== Segment start ==

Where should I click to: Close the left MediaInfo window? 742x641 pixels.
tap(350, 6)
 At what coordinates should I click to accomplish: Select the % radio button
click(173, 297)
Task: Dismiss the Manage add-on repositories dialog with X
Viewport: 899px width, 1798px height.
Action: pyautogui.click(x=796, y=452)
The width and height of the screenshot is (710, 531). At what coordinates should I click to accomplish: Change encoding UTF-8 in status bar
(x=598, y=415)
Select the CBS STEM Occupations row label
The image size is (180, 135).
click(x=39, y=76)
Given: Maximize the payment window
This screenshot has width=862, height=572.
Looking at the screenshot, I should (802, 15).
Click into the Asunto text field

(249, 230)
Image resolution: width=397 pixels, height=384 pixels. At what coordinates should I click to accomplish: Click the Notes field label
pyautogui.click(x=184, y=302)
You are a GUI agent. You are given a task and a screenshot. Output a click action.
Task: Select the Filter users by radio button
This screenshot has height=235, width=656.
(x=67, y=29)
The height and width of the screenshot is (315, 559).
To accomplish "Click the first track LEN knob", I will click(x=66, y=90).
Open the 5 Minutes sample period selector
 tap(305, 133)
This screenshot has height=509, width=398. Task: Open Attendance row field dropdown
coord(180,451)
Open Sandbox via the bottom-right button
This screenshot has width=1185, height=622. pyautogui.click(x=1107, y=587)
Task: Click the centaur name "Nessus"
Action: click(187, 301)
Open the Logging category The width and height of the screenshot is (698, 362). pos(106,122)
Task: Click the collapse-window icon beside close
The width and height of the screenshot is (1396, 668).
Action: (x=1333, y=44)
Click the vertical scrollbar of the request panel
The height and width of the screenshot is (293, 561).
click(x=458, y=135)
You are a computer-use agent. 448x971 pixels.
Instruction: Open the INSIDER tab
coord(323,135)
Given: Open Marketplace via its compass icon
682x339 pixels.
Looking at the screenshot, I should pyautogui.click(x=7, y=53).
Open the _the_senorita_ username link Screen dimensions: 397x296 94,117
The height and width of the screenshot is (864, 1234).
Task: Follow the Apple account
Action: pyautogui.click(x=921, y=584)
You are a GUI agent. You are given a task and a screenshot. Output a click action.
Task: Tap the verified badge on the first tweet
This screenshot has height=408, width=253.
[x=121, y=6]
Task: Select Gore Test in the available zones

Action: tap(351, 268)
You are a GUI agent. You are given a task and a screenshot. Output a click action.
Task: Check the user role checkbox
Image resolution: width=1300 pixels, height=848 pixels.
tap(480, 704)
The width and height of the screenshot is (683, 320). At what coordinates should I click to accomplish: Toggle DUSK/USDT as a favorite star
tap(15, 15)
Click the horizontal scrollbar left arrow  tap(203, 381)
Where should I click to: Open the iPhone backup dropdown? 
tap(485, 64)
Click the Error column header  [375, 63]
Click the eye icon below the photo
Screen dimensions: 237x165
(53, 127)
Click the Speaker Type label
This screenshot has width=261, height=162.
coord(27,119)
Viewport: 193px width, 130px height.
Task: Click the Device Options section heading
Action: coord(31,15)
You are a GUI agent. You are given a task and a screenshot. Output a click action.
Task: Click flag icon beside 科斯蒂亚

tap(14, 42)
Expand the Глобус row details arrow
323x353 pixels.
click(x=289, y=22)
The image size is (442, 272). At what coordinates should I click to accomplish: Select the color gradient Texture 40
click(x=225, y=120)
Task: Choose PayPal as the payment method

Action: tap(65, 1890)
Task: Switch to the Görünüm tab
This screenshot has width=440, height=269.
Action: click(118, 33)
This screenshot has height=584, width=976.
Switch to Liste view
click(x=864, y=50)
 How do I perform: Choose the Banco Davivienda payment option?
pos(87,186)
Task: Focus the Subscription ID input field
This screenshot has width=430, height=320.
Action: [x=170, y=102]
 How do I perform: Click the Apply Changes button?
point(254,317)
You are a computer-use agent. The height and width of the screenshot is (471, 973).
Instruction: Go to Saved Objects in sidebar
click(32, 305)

== Segment end ==

- _Task prompt_: Exactly the lines from the one that holds "Click the eye icon below the photo" through the final line of the records above should be written out, and only those.

- _Response_:
Click the eye icon below the photo
Screen dimensions: 237x165
(53, 127)
Click the Speaker Type label
This screenshot has width=261, height=162.
coord(27,119)
Viewport: 193px width, 130px height.
Task: Click the Device Options section heading
Action: coord(31,15)
You are a GUI agent. You are given a task and a screenshot. Output a click action.
Task: Click flag icon beside 科斯蒂亚

tap(14, 42)
Expand the Глобус row details arrow
323x353 pixels.
click(x=289, y=22)
The image size is (442, 272). At what coordinates should I click to accomplish: Select the color gradient Texture 40
click(x=225, y=120)
Task: Choose PayPal as the payment method

Action: tap(65, 1890)
Task: Switch to the Görünüm tab
This screenshot has width=440, height=269.
Action: click(118, 33)
This screenshot has height=584, width=976.
Switch to Liste view
click(x=864, y=50)
 How do I perform: Choose the Banco Davivienda payment option?
pos(87,186)
Task: Focus the Subscription ID input field
This screenshot has width=430, height=320.
Action: [x=170, y=102]
 How do I perform: Click the Apply Changes button?
point(254,317)
You are a computer-use agent. The height and width of the screenshot is (471, 973).
Instruction: Go to Saved Objects in sidebar
click(32, 305)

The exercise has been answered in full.